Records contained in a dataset

*** Begin section ***

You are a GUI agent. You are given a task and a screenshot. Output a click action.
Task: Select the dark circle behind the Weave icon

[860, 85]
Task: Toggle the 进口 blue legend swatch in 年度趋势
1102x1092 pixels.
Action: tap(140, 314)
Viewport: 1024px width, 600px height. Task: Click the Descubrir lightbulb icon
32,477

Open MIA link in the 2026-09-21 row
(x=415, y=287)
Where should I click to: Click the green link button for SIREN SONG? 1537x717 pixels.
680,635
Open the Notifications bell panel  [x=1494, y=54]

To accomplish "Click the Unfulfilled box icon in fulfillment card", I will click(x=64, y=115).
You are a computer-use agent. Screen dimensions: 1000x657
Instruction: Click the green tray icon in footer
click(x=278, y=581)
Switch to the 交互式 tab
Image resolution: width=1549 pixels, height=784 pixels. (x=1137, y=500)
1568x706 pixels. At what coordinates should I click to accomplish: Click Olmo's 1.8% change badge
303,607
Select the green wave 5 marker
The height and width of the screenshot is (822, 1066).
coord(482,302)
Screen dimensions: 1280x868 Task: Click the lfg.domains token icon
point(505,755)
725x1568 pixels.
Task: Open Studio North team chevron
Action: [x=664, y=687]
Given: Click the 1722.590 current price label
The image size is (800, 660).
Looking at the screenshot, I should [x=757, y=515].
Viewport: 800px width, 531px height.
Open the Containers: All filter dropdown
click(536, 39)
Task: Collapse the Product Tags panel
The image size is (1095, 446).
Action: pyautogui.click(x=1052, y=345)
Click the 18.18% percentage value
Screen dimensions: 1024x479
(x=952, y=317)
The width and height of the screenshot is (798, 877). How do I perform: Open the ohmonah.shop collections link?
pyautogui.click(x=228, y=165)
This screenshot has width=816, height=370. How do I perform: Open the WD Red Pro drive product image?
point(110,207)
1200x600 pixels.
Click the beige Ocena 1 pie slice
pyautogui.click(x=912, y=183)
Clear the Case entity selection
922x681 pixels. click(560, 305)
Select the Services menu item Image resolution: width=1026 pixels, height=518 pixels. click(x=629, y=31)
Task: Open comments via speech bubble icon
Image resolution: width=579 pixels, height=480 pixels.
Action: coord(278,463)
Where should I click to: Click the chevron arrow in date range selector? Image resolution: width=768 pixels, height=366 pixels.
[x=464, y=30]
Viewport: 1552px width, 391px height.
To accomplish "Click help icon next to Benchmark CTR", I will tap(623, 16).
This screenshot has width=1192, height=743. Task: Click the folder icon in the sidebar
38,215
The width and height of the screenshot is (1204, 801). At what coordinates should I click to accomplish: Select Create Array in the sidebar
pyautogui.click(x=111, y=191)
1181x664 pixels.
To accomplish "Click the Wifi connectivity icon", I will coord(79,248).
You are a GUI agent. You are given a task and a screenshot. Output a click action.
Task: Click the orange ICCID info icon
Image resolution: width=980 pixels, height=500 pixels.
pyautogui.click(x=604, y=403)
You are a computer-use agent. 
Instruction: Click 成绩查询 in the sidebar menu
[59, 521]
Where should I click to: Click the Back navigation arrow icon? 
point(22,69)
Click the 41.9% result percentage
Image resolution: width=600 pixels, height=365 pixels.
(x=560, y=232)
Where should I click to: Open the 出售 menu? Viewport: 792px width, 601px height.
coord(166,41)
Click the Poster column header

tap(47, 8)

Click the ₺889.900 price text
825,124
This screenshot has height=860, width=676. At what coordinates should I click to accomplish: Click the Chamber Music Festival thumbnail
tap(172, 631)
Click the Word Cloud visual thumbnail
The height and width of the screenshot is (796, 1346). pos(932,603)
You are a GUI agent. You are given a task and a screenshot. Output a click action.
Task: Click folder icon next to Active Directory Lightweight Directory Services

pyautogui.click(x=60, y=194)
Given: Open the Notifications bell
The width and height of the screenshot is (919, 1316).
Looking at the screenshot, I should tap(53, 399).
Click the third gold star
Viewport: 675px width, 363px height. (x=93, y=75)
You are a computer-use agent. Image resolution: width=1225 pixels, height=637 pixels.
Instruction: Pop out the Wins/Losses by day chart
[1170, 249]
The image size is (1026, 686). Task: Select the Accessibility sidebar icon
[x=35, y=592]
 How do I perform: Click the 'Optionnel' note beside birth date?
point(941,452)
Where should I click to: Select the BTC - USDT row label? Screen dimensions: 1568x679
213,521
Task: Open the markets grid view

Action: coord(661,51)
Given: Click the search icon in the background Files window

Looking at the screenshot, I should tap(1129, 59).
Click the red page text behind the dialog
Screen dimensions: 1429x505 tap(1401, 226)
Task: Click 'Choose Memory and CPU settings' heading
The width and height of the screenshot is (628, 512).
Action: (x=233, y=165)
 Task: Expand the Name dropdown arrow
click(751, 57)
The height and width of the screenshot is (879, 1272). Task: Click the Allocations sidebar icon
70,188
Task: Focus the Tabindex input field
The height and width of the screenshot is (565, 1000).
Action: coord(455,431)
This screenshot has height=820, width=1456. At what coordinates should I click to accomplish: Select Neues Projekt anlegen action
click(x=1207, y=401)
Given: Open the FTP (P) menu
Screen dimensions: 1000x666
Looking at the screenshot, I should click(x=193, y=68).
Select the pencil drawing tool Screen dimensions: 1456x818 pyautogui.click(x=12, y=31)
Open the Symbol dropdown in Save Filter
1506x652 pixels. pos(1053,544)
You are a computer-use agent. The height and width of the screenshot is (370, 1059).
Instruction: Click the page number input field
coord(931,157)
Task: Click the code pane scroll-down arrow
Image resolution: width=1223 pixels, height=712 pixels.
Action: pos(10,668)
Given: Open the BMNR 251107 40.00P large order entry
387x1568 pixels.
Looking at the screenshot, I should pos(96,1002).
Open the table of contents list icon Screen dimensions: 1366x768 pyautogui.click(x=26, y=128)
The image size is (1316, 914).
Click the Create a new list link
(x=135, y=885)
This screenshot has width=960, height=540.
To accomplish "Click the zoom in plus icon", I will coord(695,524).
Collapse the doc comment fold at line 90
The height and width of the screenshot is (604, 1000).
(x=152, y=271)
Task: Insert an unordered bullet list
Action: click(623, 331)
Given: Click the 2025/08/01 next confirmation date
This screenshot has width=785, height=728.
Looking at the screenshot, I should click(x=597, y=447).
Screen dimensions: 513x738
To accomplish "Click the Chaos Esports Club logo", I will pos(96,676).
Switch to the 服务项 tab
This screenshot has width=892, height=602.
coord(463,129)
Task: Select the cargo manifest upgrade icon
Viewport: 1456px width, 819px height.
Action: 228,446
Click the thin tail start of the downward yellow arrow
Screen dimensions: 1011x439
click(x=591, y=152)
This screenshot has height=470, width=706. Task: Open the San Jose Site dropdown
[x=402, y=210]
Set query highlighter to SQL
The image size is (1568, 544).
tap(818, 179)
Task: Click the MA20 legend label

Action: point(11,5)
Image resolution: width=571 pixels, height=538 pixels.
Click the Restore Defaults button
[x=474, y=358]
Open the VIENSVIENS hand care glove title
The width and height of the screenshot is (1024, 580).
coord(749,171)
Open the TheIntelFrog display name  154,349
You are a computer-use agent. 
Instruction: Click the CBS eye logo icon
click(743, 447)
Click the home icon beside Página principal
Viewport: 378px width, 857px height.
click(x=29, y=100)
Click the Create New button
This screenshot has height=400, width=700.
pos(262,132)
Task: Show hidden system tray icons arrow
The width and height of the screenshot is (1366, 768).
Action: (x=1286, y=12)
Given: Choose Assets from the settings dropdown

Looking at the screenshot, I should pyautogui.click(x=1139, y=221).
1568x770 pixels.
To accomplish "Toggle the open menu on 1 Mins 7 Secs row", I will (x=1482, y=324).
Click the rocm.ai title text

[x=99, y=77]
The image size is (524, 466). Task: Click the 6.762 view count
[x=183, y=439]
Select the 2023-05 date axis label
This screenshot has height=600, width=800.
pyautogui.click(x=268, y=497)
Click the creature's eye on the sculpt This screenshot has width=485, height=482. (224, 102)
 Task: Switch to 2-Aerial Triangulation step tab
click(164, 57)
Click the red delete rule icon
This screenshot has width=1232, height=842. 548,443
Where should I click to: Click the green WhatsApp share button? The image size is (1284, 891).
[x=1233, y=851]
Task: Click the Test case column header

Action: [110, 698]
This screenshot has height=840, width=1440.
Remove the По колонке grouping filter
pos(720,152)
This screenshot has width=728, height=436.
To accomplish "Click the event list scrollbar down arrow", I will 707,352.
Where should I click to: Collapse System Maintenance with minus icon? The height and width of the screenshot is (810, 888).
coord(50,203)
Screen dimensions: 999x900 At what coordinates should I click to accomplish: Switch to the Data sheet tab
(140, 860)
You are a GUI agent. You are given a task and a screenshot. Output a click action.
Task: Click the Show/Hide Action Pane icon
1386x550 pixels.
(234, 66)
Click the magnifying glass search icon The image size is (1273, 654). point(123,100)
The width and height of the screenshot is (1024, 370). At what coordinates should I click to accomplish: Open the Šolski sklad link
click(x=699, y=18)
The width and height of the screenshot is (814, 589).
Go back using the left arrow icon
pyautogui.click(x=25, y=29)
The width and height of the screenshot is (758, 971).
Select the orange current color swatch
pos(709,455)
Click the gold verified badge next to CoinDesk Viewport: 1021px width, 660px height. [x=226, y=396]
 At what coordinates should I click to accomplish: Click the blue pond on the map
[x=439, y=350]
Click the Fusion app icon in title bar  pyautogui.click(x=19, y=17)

*** End section ***

- About this exercise: "panel" is the word to look for; copy every line of the data that has it.

- Task response:
Open the Notifications bell panel  [x=1494, y=54]
Task: Collapse the Product Tags panel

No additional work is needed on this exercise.